Der ehemalige Architekt Albert Winter ist nach dem Tod seiner Frau aus freien Stücken in ein Altenheim gezogen, um sein nun zu großes Haus der raumheischenden jüngeren Generation zu überlassen und gleichzeitig der Einsamkeit zu entrinnen. Der Zeit seines Lebens mäßig erfolgreiche Häuserbauer ist sich seiner Grenzen nüchtern bewußt und versucht, die letzte Station seines Lebens mit Würde und hellem Verstand zu meistern, obwohl ihn die Erkenntnis dieser Sackgassen-Situation im Heim mit voller Wucht trifft.

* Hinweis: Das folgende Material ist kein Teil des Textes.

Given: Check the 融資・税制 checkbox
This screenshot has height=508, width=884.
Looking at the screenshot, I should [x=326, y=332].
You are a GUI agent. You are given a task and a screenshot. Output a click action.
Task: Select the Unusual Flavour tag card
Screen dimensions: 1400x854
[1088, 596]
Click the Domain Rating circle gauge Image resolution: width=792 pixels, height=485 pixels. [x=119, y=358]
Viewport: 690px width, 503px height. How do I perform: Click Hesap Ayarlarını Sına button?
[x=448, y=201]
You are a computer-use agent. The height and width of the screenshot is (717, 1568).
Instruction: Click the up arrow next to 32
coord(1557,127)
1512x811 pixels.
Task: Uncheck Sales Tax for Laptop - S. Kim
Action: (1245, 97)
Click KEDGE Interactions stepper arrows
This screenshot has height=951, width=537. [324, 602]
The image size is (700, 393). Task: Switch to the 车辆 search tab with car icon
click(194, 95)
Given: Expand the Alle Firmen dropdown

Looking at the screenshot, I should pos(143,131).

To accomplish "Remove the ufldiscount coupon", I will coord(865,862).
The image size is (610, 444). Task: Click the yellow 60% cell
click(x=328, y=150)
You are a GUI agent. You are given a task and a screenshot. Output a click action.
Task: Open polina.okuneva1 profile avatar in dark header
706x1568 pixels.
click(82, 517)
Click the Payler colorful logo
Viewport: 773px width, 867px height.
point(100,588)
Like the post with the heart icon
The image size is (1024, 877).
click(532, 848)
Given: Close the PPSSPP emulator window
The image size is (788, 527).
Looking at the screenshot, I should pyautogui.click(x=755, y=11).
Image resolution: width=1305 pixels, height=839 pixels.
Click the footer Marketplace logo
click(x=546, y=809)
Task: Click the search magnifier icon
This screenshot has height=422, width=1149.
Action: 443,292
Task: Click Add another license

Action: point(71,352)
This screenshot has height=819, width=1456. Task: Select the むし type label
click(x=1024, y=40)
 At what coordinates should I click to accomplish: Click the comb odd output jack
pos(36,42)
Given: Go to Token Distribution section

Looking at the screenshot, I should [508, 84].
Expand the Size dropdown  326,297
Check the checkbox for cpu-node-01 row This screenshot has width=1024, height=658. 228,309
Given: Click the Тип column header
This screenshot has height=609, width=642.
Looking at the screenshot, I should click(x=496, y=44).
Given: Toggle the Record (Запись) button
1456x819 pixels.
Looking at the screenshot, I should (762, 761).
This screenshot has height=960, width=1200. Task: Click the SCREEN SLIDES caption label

So beginnt er, erst behutsam tastend, dann immer zielsicherer, eine
Fiktion des Altwerdens aufzubauen. Er erzählt dem dahindämmernden
Heimbewohner Fritz Anekdoten aus seinem Leben, erinnert sich verschiedener
Menschen, die seinen Weg gekreuzt haben, und der Erlebnisse mit ihnen.
Aus dem geliebten Finnland gelangt zufällig der Name eines alten Mannes
an die Oberfläche, den er nur dem Namen nach und dessen Leben er nur
aus hingeworfenen Gesprächsfetzen kennt. Langsam aber stetig beginnt
er sich und seinem Heimgenossen die Geschichte des alten Saarinen zu entwickeln,
wie er sie sich vorstellt.
Der schlichte Alte wohnt nach dem Tod seiner Frau - autobiographische
Färbung des Erzählers - in der engen Wohnung der ihm nicht wohlgesinnten
Tochter. Der dumpf-trinkende Schwiegersohn und die gehässige Tochter
machen ihm das Leben zur Hölle, bis er eines Tages einfach in die
östlichen Wälder zu einer einsamen Hütte am See aufbricht.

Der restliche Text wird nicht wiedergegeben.